Records for this task: Begin

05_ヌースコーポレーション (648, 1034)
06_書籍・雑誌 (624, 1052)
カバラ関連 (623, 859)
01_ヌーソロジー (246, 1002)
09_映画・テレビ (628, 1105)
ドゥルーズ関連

Records for this task: End

Your task is to repeat each of the records above exactly.

05_ヌースコーポレーション (648, 1034)
06_書籍・雑誌 (624, 1052)
カバラ関連 (623, 859)
01_ヌーソロジー (246, 1002)
09_映画・テレビ (628, 1105)
ドゥルーズ関連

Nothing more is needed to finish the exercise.